> _List of tasks_:
1 - In the text on sampling and quantization, what is a pixel said to be, instead of a little square of color?
2 - Sum up the text on sampling and quantization in two sentences.

> _Extract_:
:::::
Part I: Image Processing
Chapter 1: Digital Image Fundamentals

Sampling & Quantization

"I used to be a continuous function with infinite detail. Then I got sampled at 512 by 512 and rounded to 8 bits. You adapt."

A Recently Discretized Signal
Big Picture

Digitization is two separate, independent acts of information loss: sampling chops space into a grid, and quantization rounds brightness into a ladder of levels; every digital image artifact you will ever debug traces back to one of these two, and the cures are different. Sample too coarsely and high-frequency detail does not vanish politely; it disguises itself as false low-frequency patterns called aliasing. Quantize too coarsely and smooth gradients shatter into visible bands. This section gives you the vocabulary, the math, and the antidotes for both.

In Section 1.1 we followed light through the lens and sensor to a RAW mosaic. We glossed over the most fundamental step of all: the optical image projected onto the sensor is a continuous function of position and brightness, and the array in your program is neither. Formally, the scene presents an irradiance function $f(x, y)$ defined at every real-valued point and taking real values. The sensor turns it into $f[m, n]$, defined only at integer grid positions (sampling), and the ADC turns each value into one of finitely many integers (quantization). Two axes of discretization, two failure modes, two sets of engineering tools, which is exactly how this section is organized.

1. Sampling: From Function to Grid Beginner

Sampling evaluates the continuous image on a regular lattice with horizontal pitch $\Delta x$ and vertical pitch $\Delta y$:

$$f[m, n] = f(m \, \Delta x, \; n \, \Delta y), \qquad m = 0, \dots, M-1, \; n = 0, \dots, N-1.$$

A persistent misconception, worth killing early, is that a pixel is a little square of color. A pixel is a sample: a single measurement associated with a point (in practice, a small area-average around that point, since photosites integrate light over their surface). The little-square picture causes real bugs, for example when aligning coordinate systems during the geometric warps of Chapter 5, where the question "is pixel (0,0) the corner or the center of the first sample area?" changes results by half a pixel.

How fine must the grid be? The celebrated sampling theorem of Nyquist and Shannon answers precisely: a signal can be perfectly reconstructed from its samples if it contains no frequency at or above half the sampling rate,

$$f_{\text{sample}} > 2 f_{\text{max}},$$

where for images "frequency" means cycles per unit distance: fine stripes are high frequency, smooth washes are low frequency. The full machinery behind this statement (Fourier transforms, spectra, and the elegant proof) arrives in Chapter 4; what you need now is the consequence of violating it.
:::::
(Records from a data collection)
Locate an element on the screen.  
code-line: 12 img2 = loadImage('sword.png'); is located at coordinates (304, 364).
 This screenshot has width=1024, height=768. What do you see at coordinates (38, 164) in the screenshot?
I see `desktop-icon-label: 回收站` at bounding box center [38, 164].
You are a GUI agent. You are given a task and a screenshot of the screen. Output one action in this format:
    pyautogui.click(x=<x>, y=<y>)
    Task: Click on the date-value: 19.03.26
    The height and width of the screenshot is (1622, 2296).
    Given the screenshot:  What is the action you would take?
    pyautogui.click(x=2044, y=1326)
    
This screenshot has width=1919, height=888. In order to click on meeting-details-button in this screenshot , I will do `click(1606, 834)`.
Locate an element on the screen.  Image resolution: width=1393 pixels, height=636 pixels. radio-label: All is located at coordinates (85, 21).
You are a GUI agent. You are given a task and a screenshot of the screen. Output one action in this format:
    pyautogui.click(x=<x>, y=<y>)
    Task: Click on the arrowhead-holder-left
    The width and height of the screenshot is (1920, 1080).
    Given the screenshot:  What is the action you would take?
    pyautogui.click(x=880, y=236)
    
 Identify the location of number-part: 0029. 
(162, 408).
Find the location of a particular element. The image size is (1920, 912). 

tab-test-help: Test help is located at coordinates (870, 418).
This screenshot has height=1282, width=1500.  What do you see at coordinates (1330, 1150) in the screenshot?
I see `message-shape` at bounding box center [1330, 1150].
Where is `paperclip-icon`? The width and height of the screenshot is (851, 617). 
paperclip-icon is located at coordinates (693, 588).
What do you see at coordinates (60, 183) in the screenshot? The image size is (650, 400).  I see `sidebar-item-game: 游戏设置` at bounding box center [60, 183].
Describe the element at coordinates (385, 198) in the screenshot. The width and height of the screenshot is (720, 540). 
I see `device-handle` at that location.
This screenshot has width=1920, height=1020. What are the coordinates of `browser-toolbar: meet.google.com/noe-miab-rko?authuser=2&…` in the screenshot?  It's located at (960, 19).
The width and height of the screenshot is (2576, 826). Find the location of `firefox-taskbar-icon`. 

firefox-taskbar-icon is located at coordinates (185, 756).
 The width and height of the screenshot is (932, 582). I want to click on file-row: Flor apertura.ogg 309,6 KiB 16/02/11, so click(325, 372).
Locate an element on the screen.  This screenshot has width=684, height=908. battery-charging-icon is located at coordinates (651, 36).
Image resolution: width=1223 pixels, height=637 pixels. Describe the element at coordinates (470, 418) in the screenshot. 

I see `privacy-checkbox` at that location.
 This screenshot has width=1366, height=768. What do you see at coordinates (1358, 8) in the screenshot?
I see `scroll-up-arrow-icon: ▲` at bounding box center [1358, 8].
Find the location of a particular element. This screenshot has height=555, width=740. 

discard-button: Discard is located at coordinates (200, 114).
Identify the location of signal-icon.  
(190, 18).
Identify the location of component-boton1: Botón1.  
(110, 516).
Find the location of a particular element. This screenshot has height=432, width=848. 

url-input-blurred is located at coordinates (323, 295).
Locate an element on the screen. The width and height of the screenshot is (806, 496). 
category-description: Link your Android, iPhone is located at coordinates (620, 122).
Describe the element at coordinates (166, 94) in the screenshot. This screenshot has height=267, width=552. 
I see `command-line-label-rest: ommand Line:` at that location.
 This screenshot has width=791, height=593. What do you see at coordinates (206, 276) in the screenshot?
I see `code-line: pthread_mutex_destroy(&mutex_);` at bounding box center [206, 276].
:::::
> _Activity answers_:
1 - A pixel is a sample: a single measurement associated with a point.

2 - Digitization loses information in two independent ways: sampling chops space into a grid and, when too coarse, produces false low-frequency patterns called aliasing, while quantization rounds brightness into levels and, when too coarse, breaks smooth gradients into visible bands. The section also stresses that a pixel is a sample rather than a little square, and it states the Nyquist–Shannon theorem: a signal can be perfectly reconstructed from its samples if it contains no frequency at or above half the sampling rate.